Is this a follow on to this thread about the (then upcoming) MARSOC .45?


----------



## Brooklynben (Jul 25, 2012)

FINALLY the 45acp is being brought back!  This is good news.


----------



## AWP (Jul 25, 2012)

Nice pistol, too bad they suck:

http://soldiersystems.net/2012/07/20/marsoc-winning-colt-guns/


----------



## pardus (Jul 25, 2012)

That is disturbing. I'd hope the Corps picked the best pistol of the bunch though. I'd also hope the Corps goes to Colt and says "WTF!? Fix this shit so it never happens again."


----------



## 0699 (Jul 25, 2012)

Surprised they didn't get it painted in a MARPAT pattern...


----------



## DA SWO (Jul 25, 2012)

Brooklynben said:


> FINALLY the 45acp is being brought back! This is good news.


Why?

There are so many capable .45 systems available, why go with one that was initially deemed unacceptable?
Is the Marine Corps so steeped in tradition that they ignored more capable systems so they can claim to be the last Combat Force using a 1911?


----------



## Th3 Maelstr0m (Jul 25, 2012)

Freefalling said:


> Nice pistol, too bad they suck:
> 
> http://soldiersystems.net/2012/07/20/marsoc-winning-colt-guns/


 
Dear god. That's pretty disturbing, especially for a custom job.
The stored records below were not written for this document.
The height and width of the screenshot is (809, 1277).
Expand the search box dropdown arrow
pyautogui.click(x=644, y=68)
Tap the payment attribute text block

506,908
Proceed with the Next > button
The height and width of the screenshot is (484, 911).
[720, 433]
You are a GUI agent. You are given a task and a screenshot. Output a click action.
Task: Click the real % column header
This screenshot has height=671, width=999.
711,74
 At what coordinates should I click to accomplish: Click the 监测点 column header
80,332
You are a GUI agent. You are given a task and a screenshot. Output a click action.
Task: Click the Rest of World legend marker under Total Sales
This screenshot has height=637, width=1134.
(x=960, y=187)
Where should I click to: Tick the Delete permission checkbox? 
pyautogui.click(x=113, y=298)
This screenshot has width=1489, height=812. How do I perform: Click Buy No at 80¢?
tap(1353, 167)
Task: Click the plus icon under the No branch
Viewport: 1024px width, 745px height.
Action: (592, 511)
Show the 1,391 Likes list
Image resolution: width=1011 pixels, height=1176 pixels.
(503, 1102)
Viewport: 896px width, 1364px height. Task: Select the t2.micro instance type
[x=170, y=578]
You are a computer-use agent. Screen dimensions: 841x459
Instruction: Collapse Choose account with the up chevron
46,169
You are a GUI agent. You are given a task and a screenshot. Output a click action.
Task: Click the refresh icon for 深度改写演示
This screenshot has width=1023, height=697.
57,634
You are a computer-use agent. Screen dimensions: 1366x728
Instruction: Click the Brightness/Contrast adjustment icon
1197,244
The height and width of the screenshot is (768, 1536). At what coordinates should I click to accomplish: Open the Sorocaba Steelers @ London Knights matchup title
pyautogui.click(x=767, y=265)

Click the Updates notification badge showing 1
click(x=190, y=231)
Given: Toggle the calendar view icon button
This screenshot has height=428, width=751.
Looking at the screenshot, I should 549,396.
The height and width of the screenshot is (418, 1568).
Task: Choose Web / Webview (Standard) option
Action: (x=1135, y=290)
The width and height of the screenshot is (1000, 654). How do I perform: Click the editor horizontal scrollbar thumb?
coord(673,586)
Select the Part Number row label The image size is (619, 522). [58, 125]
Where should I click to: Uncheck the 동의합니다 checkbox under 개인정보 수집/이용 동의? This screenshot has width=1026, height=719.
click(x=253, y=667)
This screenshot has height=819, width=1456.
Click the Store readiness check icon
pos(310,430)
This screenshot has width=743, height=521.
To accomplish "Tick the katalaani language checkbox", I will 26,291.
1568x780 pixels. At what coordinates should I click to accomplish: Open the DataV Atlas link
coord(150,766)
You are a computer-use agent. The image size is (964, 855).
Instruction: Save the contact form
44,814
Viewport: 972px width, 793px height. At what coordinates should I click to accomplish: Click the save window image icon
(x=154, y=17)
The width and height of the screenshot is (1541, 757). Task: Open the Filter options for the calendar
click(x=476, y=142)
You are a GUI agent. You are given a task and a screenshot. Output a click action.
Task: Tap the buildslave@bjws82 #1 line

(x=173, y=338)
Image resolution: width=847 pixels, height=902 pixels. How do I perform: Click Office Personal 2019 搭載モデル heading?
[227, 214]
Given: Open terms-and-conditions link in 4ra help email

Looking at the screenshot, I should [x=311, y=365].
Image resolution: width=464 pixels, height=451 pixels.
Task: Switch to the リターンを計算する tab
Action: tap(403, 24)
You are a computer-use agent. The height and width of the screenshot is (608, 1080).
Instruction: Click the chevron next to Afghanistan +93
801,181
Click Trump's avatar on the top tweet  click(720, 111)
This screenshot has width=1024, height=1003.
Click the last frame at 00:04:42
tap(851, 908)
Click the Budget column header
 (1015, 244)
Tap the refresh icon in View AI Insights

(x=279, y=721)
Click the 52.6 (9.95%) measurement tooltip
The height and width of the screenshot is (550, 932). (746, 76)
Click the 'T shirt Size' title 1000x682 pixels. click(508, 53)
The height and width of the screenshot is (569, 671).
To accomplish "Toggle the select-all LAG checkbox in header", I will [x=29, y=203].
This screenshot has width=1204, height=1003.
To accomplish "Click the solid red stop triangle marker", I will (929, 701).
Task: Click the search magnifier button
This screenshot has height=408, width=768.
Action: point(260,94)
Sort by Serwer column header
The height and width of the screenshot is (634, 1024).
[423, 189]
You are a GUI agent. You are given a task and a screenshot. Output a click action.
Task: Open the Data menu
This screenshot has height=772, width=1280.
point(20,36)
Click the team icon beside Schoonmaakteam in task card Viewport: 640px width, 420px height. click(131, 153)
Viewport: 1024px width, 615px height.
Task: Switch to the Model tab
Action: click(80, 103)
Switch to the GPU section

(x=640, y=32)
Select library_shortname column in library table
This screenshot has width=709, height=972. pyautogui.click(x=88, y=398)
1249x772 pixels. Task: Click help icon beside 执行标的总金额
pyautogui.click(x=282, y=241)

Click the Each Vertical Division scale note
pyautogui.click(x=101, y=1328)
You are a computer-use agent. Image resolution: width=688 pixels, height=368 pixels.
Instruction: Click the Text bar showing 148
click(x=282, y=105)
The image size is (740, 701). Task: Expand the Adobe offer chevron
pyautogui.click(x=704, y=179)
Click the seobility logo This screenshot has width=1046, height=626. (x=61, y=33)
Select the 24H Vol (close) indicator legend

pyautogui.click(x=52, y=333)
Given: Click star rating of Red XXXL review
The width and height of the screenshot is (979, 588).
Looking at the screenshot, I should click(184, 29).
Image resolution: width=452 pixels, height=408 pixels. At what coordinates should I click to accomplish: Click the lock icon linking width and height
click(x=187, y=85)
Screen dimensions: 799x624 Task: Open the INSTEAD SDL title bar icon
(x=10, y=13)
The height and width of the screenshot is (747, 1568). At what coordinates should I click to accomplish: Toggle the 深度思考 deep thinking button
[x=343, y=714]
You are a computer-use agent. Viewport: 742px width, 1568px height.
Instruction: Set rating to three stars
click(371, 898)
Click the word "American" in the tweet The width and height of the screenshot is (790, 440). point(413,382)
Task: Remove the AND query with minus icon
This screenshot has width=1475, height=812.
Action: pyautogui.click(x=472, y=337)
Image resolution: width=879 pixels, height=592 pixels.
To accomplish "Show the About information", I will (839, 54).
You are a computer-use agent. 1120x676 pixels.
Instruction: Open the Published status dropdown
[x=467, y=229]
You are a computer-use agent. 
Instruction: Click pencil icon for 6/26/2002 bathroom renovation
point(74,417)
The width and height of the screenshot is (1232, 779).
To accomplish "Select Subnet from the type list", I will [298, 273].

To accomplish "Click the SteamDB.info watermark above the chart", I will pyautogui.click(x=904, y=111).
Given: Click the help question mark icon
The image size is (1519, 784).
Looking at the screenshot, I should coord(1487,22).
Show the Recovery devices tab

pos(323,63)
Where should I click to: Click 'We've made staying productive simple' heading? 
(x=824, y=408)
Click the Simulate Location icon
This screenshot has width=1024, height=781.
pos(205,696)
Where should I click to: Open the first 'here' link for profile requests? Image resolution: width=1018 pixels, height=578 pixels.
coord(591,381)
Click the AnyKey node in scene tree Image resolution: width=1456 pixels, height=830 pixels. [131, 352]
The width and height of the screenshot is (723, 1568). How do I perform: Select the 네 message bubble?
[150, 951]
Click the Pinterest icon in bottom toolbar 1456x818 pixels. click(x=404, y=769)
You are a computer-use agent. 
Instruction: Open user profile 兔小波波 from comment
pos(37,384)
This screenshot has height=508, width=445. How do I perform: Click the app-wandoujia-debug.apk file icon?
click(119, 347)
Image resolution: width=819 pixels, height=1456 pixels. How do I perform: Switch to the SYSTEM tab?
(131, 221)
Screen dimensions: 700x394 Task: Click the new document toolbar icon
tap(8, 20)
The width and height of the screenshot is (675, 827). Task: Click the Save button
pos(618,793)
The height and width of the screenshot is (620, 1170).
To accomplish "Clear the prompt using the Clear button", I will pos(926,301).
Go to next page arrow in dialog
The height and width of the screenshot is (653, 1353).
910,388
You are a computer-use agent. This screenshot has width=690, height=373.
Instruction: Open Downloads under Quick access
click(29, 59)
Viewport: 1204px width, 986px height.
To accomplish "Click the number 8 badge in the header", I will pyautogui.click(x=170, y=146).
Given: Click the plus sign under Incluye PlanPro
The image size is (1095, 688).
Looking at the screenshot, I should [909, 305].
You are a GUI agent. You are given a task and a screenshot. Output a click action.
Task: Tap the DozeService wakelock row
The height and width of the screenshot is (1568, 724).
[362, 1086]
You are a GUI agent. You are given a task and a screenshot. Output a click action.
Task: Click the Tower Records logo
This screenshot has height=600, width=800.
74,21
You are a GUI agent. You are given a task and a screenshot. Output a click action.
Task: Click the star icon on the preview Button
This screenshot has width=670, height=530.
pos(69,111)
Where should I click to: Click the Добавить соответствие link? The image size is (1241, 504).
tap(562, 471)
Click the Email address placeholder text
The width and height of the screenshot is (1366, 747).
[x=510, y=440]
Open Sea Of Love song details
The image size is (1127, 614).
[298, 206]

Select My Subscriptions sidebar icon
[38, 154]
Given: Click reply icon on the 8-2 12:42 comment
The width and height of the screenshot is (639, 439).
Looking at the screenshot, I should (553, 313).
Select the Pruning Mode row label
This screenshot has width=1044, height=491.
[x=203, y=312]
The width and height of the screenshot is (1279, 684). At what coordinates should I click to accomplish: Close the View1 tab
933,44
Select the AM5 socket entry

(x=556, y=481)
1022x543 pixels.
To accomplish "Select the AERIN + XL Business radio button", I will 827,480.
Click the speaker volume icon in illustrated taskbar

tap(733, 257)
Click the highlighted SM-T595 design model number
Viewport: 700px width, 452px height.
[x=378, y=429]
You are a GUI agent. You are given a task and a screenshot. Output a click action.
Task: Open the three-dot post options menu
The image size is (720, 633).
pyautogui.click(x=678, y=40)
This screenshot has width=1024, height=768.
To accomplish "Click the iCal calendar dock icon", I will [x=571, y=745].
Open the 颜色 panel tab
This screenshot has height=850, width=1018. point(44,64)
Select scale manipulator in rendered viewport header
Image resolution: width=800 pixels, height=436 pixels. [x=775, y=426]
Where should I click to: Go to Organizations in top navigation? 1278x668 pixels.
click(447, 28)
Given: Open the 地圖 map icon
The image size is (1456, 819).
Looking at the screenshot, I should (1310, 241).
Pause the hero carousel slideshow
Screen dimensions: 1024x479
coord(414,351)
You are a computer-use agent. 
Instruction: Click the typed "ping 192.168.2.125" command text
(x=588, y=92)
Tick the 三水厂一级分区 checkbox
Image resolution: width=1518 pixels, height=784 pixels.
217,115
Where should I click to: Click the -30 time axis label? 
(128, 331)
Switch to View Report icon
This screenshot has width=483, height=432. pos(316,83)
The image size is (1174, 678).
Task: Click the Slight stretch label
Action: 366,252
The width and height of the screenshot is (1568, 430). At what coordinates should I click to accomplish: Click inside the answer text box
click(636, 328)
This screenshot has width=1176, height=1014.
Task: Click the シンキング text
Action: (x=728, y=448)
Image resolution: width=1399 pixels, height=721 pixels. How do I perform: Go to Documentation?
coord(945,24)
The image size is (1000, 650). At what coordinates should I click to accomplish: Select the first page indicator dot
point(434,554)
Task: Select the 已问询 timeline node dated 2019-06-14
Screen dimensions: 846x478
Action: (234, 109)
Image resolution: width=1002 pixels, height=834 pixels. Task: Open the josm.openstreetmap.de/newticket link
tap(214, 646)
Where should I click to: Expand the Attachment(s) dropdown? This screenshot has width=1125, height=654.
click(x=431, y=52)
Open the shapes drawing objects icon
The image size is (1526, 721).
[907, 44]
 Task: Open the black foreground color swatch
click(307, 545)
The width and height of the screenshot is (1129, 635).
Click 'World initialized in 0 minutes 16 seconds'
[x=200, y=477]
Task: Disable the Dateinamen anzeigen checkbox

I'd be really interested to read a report on the ins & outs that led to them deciding on a 1911. 12k & the frame is cracking? I wonder how their torture test compared to some done on a glock or m&p:

http://www.theprepared.com/index.php?option=com_content&task=view&id=90&Item

http://pistol-training.com/archives/998


----------



## Marauder06 (Jul 25, 2012)

First it was "we want our own uniforms" now it's "we want our own sidearms."

I wonder if this is going to spark a services-wide "arms race" like MARPAT did.


----------



## CDG (Jul 25, 2012)

I thought I posted this earlier.....  4,000 pistols at a cost of $22.5 million for the contract comes out to $5625 per pistol.  That seems pretty pricey.


----------



## policemedic (Jul 25, 2012)

Freefalling said:


> Nice pistol, too bad they suck:
> 
> http://soldiersystems.net/2012/07/20/marsoc-winning-colt-guns/


 
I own one with some 5000 rounds through it, and I'd disagree with you. The Rail Gun, aside from its use of the Series 80 parts, is an excellent production 1911.

Now granted, 5000 rounds isn't 12K. I'd expect the guns to last much longer than that, although I'd expect them to need gunsmith attention throughout their lifespan (that's the nature of the 1911).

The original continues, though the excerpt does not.